Crooked Rain, Crooked Rain
Group show in Derry's Centre for Contemporary Art, named after the 1994 Pavement album, features a range of works inspired by nature and marked by lush weirdness
There is something cosy, domestic, suburban about the presentation of Crooked Rain, Crooked Rain at the Centre for Contemporary Art in Derry.
A little nook has been created in which to watch Melanie Bonajo’s video, so you can get a bit of peace away from the bustle of the rest of the house. Ikea pot plants – still carrying their barcode labels and instructions for care – have been placed around the rooms, making the house a home. And a number of the pieces are on stands supported by old curtain poles. Waste not, want not.
There was a similar feel about the 2014 Ryan Gander show, Make Every Show Like It's Your Last. It is clever and funny approach to visual arts presentation by the CCA's curators. The gallery welcomes you and wrong-foots you, like marvelling at an exhibit in Madame Tussauds, until the still-as-a-statue security guard gives you a wink and walks away.
So, secure and homely is the general atmosphere, but what of the subject matter? This is a group show that also deals with psychoactive plants: sedatives, stimulants, euphoric, deliriants. It is about nature and un-nature, art and altered consciousness, re-shaped perception.
There are two sculptures that I love, both by German artist, Veit Laurent Kurz. Standing on a tall table with curtain pole legs, each is a diorama.
Using polystyrol, acrylic, candle jelly, wood, plastic flowers, model grass and glass, Kurz has made models of new, unnatural, natural swamp-worlds, artificially controlled and constantly monitored, their colours threatening and alien. These pieces feel sinister and dangerous, the act of viewing like meddling. It is bold and visionary work. And there is also a touch of the Bond villain’s lair about it, something there too that makes you want to buy a box of toy soldiers and re-enact a battle.
In Dutch artist Melanie Bonajo’s video, 'Night Soil: Fake Paradise Pt.1', a blindfolded woman feels her way through city streets at night. The female narrator talks of uncertainty, doubt, fear, the need to experience and the need to experiment. Here is loss, and an effort to find and re-connect.
We see an indoor pool, luxurious, clean, clear, precise, private, surrounded by furniture that is elegant and exactly placed. A naked woman stands on the diving board, holding in front of her an image of a beautiful beach. And then she is in the water, swimming, playing and then standing still holding again the picture of the beach.
Refracted light distorts her body, the natural light is changed as it shines through the windows and ripples across the picture. The voice becomes angry, scared and defiant. She talks of ceremony, men, ritual, passage. She says that psychedelics saved her life.
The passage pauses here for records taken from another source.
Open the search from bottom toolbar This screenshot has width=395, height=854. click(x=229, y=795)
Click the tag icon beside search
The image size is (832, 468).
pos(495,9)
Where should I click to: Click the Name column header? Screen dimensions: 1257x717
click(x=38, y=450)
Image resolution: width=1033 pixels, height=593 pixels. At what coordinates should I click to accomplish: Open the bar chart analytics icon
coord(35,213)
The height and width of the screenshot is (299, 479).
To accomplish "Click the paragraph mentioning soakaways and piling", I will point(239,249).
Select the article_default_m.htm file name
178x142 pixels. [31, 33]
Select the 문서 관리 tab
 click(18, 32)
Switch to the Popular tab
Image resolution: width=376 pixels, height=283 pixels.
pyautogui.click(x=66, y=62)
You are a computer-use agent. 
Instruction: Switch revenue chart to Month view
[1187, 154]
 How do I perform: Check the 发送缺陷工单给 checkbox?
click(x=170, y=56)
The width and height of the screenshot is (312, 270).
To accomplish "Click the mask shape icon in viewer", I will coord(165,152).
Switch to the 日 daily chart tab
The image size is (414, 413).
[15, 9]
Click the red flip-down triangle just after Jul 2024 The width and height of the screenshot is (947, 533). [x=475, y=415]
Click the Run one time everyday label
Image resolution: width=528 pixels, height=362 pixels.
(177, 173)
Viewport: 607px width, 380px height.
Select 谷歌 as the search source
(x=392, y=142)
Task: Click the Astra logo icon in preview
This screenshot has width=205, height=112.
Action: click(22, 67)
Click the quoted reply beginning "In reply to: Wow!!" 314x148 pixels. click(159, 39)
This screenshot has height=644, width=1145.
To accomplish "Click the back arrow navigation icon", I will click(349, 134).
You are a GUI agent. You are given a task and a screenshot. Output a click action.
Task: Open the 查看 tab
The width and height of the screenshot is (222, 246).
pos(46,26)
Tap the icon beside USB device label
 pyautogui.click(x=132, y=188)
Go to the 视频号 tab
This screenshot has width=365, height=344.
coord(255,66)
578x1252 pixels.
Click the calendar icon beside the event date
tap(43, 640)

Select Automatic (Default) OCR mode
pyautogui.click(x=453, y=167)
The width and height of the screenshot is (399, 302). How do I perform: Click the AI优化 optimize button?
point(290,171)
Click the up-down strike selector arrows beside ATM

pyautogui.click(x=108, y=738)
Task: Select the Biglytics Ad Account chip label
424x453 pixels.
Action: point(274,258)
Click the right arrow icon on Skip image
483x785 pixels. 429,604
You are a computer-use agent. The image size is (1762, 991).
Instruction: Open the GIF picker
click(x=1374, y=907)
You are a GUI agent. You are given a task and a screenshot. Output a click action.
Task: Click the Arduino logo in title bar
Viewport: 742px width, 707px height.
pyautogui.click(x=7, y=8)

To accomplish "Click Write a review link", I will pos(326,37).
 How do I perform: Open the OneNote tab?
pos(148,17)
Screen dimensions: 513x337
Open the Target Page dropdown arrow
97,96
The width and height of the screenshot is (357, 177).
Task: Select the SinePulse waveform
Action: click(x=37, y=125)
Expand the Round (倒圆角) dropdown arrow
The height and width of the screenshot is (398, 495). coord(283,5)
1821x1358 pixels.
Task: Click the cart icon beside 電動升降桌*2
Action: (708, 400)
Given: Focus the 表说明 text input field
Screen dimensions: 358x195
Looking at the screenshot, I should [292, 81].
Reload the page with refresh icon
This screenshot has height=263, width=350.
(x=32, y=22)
There are three prints by the late German artists Karl Blossfeldt, from his 1928 series, Art Forms in Nature. These are images of plants, focussed and concentrated, stripped of context, where nature becomes art, or something else, at least, its structures a subject for enquiry and study, a first step towards alteration.
Ciaran O Dochartaigh, from Derry, exhibits pictures that are held in giant metal frames so that they stick out from the wall, like Athena poster displays. They show khat and datura plants – single branches, or in pots, the angles disturbing and unfamiliar. The colours too are strange, sci-fi shades that are dangerous, poisonous, enticing.
Then there are 15 works by Belfast-born artist Gemma Anderson, from her Isomorphogenesis series. These are experiments in response to natural forms, the development of one new structure from the study of another. Forming, reforming, new birth. The results are like magical marine shapes, or breakdowns of atomic structures, nature re-understood.
This re-creation, or new development, or management is present throughout the whole exhibition. In another piece by Kurz, a watergun becomes part of a branch, to make control more manageable, an exercise in increased efficiency.
Edward Clydesdale Thomson’s 'Belief and Productivity, Jeanette', has miniature Norwegian spruces planted in shelves, on one side of a fake tree. On the other is a giant steel leaf, under which hangs a forestry jacket. And throughout the show, the images from one piece inform the others. Bonajo’s beauty, effort and rituals, both admirable and a little ridiculous, at times, top and tail the whole thing.
Crooked Rain, Crooked Rain was the second studio album by American indie group Pavement, released in 1994. 'Cut Your Hair' was the first single taken from it. Rolling Stone celebrated the record’s 20th birthday last year, talking of its deranged beauty and its aspirations of pastoral beauty. The songs are funny, beautiful and emotional, and the whole album is full of lush weirdness. It is a fitting title for this similarly ecletic exhibition.
Crooked Rain, Crooked Rain runs in the Centre for Contemporary Art, Derry until March 21.